Le délai de préavis de Monsieur Gérard X…, en l’occurrence trois mois, a été respecté par l’employeur. Le salarié n’ayant pu venir travailler au cours de cette période pour une raison qui lui est personnelle, le préavis n’a pas à être payé.
Sur la demande de dommages-intérêts pour préjudice moral.
Les circonstances du licenciement ne font apparaître de la part de l’employeur aucun comportement fautif susceptible, indépendamment de toute considération sur le bien fondé de la mesure, d’avoir provoqué un dommage à Monsieur Gérard X…. La procédure était parfaitement prévisible, Monsieur Gérard X… ne pouvant imaginer que la situation devait se perpétuer. Elle n’a été ni précipitée ni brutale.
Les allégations de Monsieur Gérard X… sur le deuil qu’aurait fait l’employeur de sa présence dans l’entreprise dès septembre 2003 ne sont pas établies. Les autres considérations développées au fil de ses conclusions, notamment sur le lien entre son activité professionnelle et sa maladie, lequel n’est pas établi, ou sur le manque de courtoisie de son employeur, ne permettent pas de caractériser un préjudice judiciairement indemnisable dans le cadre de la présente instance.
Sur la priorité de réengagement.
Les dispositions invoquées par Monsieur Gérard X… sont relatives au licenciement pour motif économique et n’ont leur logique que dans ce cadre.
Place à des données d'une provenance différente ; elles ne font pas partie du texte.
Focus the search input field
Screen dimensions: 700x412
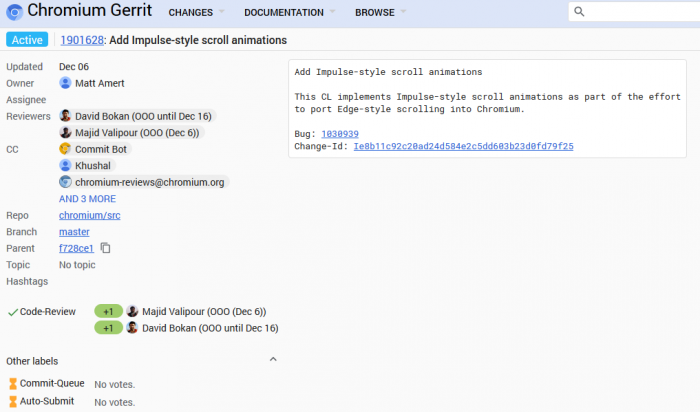(640, 12)
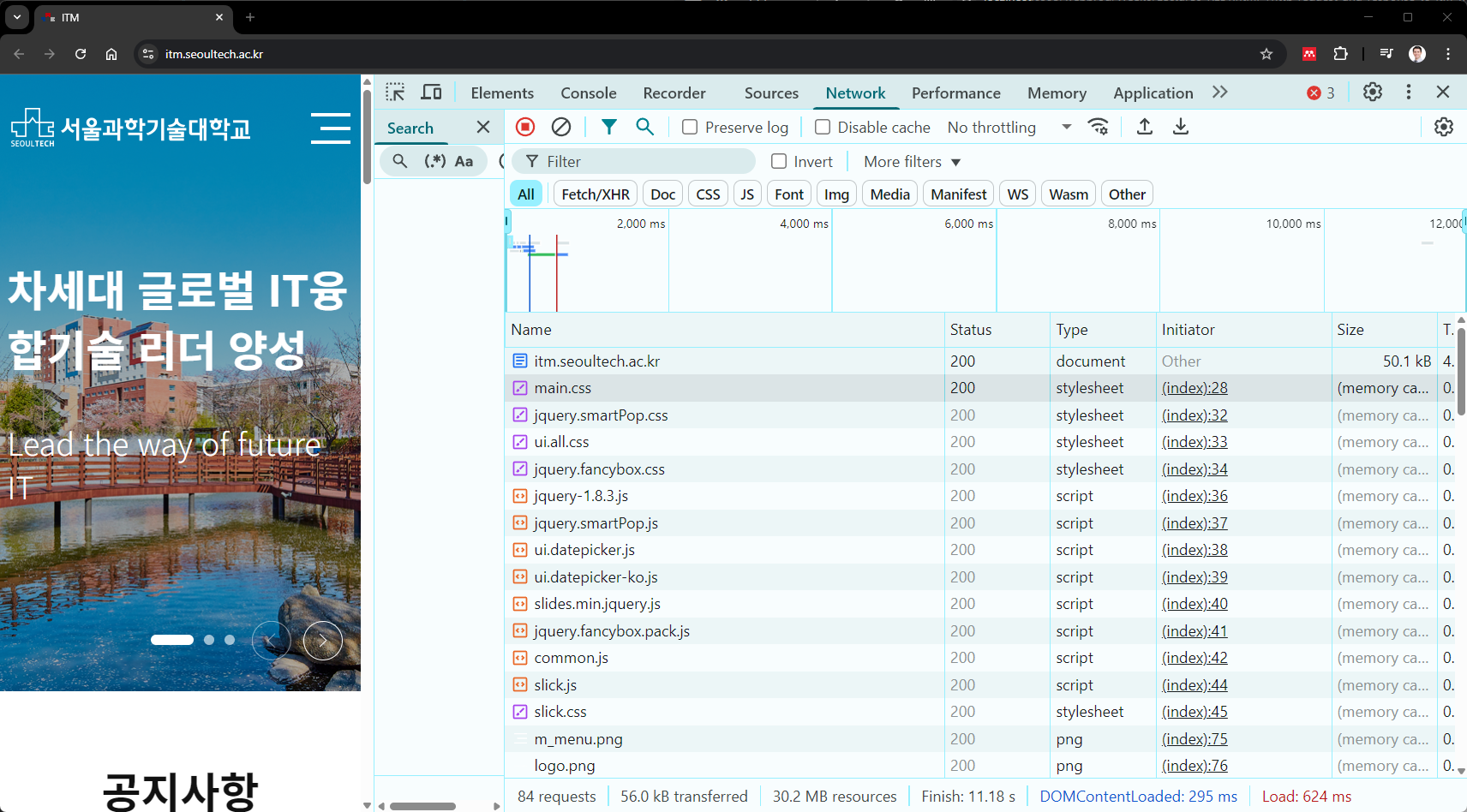Filter requests by Fetch/XHR
1467x812 pixels.
(x=596, y=194)
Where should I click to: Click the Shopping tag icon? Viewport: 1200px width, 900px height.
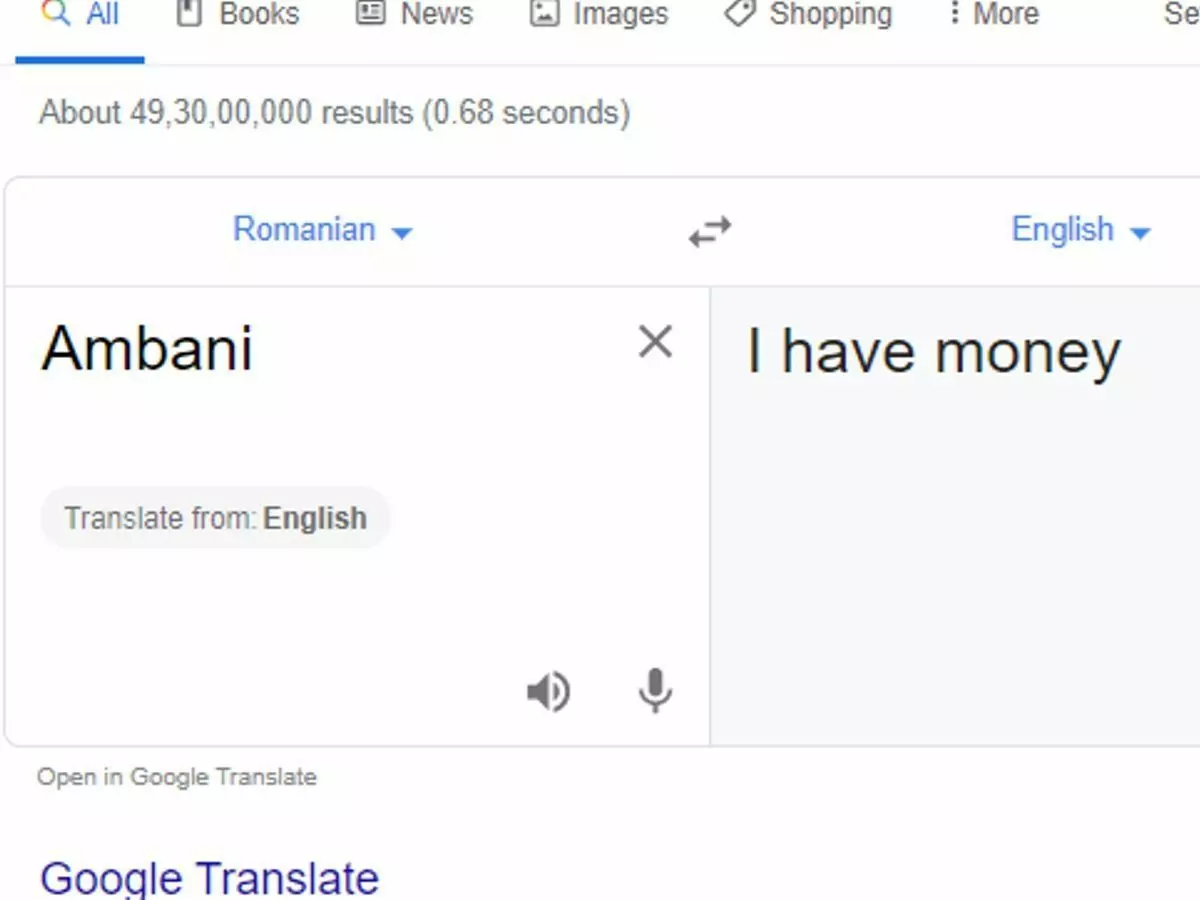(x=740, y=13)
Elles ne sauraient donc s’appliquer au cas d’espèce.
Sur les dépens et les frais non compris dans les dépens.
Succombant au principal, Monsieur Gérard X… sera condamné aux dépens de première instance et d’appel et gardera à sa charge les frais non compris dans les dépens qu’il a exposés.
Il y a lieu, en équité, de laisser à la S.A. G.P. INTERNATIONAL la charge de ses frais non compris dans les dépens.
PAR CES MOTIFS
LA COUR
Ordonne la jonction des procédures 06/12184 et 06/12444.
Confirme le jugement du 13 juin 2006 en toutes ses dispositions.
Infirme partiellement le jugement du 12 septembre 2006.
Statuant à nouveau,
Déboute Monsieur Gérard X… de toutes ses demandes.
Condamne Monsieur Gérard X… aux dépens de première instance et d’appel afférents aux deux procédures.
Dit n’y avoir lieu à application de l’article 700 du code de procédure civile au profit de la S.A. G.P. INTERNATIONAL.